A final consideration is whether and how these governance re-sets fit with the macro health system reforms proposed in the 2019 NHI Bill. On the one hand, governance strengthening is needed to support implementation of the reforms, as noted in the NHI pilot site evaluation (G:ENESIS/CHP/PWC, 2019). On the other hand, the reforms may work against the governance re-sets. More specifically:

• the proposed, centrally-controlled purchasing and contracting mechanisms may enhance the existing top-down audit and accountability approaches that undermine frontline governance, and new sub-district-level structures may fragment health care governance;

• there is no clear place for PDoHs in the reforms proposed, ignoring their important roles of enabling and coaching lower system levels, and acting as stewards for health;

• the potential influence of the national Minister of Health over the NHI Fund’s governance structures ignores wider concerns about political/administrative interfaces;

• the reforms focus on health care financing and related structures, inadequately considering how to address the social determinants of health or support the required intersectoral collaboration.

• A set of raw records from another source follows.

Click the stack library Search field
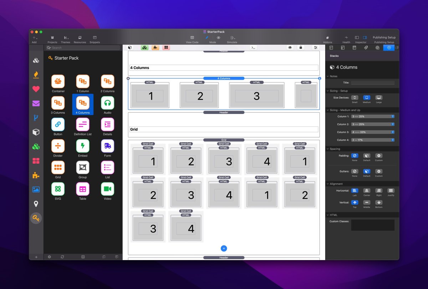The width and height of the screenshot is (428, 289). pos(85,48)
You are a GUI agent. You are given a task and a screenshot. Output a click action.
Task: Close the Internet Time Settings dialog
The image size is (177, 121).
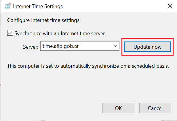pos(170,6)
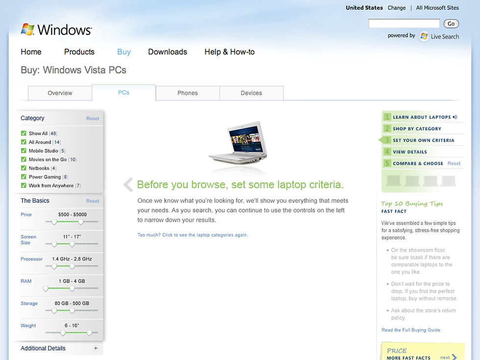
Task: Reset the Category filters
Action: click(93, 118)
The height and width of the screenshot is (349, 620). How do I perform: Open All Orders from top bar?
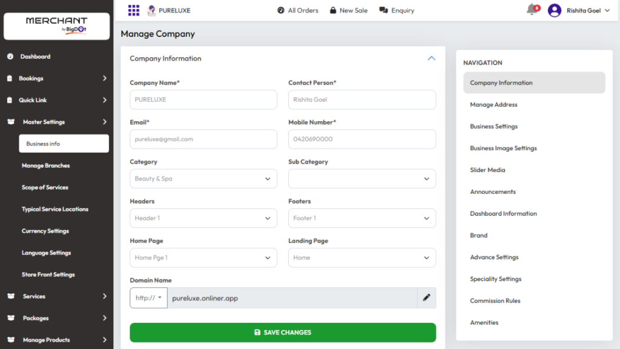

In conclusion, strengthening governance for health is a long-term endeavour in every setting (Kickbusch & Gleischer, 2012). Past experience as well as the needs of the future demand that the lessons of 2015–20 drive a new South African health governance, leadership and management agenda. The health system must work better, and especially for those who are most vulnerable. Existing positive experiences offer ideas of what is possible. Governance re-sets must build on these experiences and embrace regular reflection on experience through the lens of system stewardship. Implementation of the NHI reforms must also work to support, not undermine, the re-sets. Recognising that some of the roots of health system governance challenges lie outside the health system, wider political and public service action must, finally, accompany health system reform.